Stevie wasn’t moving out. Stevie didn’t hate her. A relief more powerful than guilt sent spasms of sobs up from the base of her spine to shake her shoulders. She shifted her weight as carefully as she could manage. Stevie lay curled around Marvin on the couch with her blond hair pooling against Angie’s leg. It hadn’t taken more than five minutes for Stevie to nod off after their conversation. Angie might have been offended if she hadn’t seen the dark circles ringing Stevie’s eyes—circles she’d put there. In sleep, Stevie’s face lost both its impish mischief and the faint line of hurt between her brows, and her features relaxed into something almost serious. Her lips, freed from their mission to turn everything into a pun, curved softly, parting as her even breaths stirred a loose strand of hair. Angie brushed the strand aside, familiar enough with Stevie’s napping patterns to know the touch wouldn’t rouse her. It immediately fell back across her face. Stevie’s nose crinkled, but she didn’t wake. Angie brushed the strand away again, her fingers trailing through the soft fall of hair. If only she could tell Stevie everything.
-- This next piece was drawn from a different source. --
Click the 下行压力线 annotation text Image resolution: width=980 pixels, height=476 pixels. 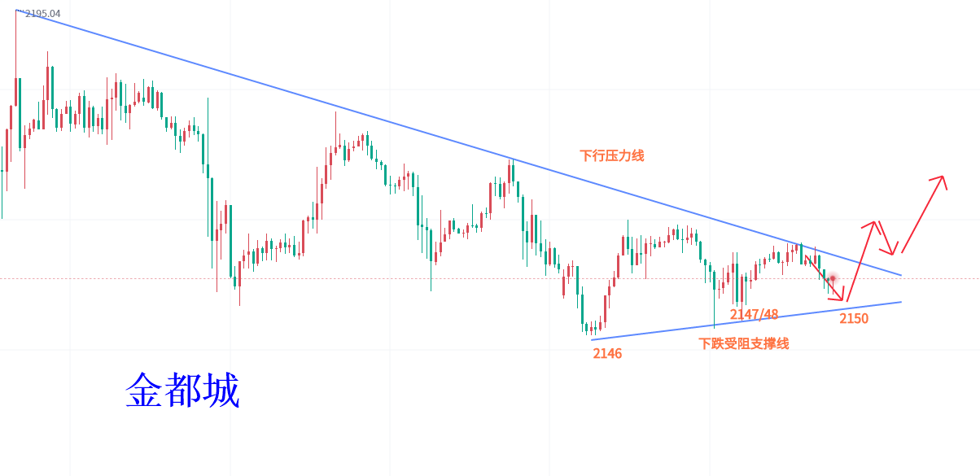[611, 155]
If only, if only, if only.

Stevie’s breath remained even as Angie stroked her hair. The terror that had filled her at the prospect of losing her hadn’t fully abated. She hadn’t expected it to; that terror lived, always, in the dark, moldy corridors of her heart, stalking every peaceful moment.

People didn’t stick around for Angie. Not long-term. Her group of friends felt solid now, but she’d only known them for a few years. Her family had loved her for a few years, too, and if her family could discard her, how much easier would it be for everyone else? Chosen family was a lovely idea, but people could also choose to leave. Stevie could leave. Angie had learned to live with many things in her thirty-one years, and that was not one of them. Stevie was her light. Her golden safety. Her heart. Angie had nearly lost her because her instincts for self-sabotage had always been stronger than her instincts for self-preservation. She wiped her face dry when her sobs subsided, not wanting to drip onto Stevie, and listened to the rain. Marvin snored in soft whuffling exhales. Angie’s cat, James, leapt up onto the arm of the couch and settled against her elbow with a disgruntled glare at his canine housemate. His long fur tickled her bare skin.

Exhaustion settled over her. Crying always made her feel as wrung out as a wet rag, her insides twisted and limp. Anxiety took advantage of the opportunity. She had other problems to worry about besides Stevie.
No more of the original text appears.